Find each line below that contains the string "width" and copy those lines in full.

>> BEGIN EXERCISE INPUTS

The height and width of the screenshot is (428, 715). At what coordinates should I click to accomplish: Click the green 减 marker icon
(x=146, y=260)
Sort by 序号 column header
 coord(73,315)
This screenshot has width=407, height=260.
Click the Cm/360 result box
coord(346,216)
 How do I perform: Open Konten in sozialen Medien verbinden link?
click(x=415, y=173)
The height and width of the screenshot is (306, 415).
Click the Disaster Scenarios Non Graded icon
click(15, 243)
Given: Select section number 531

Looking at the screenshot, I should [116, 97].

>> END EXERCISE INPUTS
>> BEGIN EXERCISE INPUTS

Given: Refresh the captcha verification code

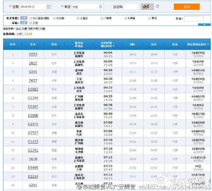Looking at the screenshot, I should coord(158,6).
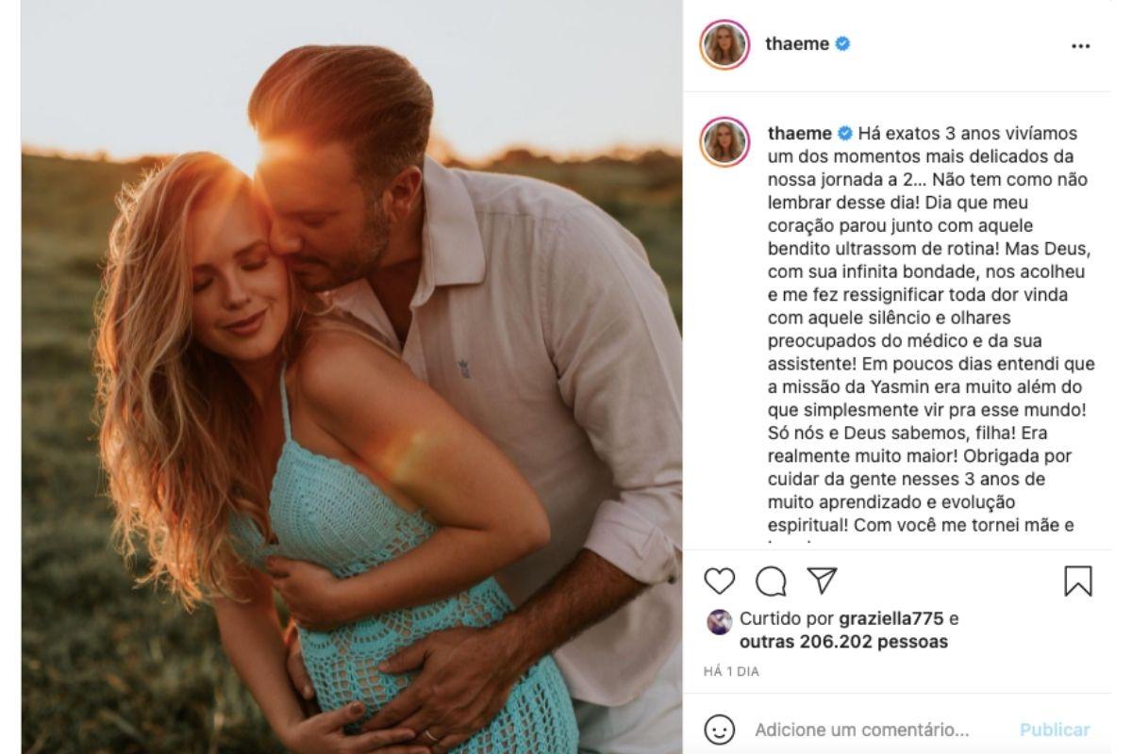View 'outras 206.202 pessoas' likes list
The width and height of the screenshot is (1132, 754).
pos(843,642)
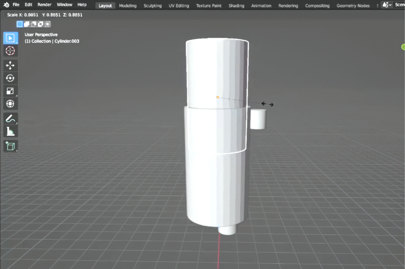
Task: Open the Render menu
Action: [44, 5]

>> END EXERCISE INPUTS
>> BEGIN EXERCISE INPUTS

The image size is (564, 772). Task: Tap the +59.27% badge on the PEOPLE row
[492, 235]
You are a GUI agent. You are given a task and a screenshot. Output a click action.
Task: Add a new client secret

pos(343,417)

>> END EXERCISE INPUTS

COMPLETED EXERCISE:
The height and width of the screenshot is (428, 715). At what coordinates should I click to accomplish: Click the green 减 marker icon
This screenshot has width=407, height=260.
The height and width of the screenshot is (306, 415).
The width and height of the screenshot is (1132, 754).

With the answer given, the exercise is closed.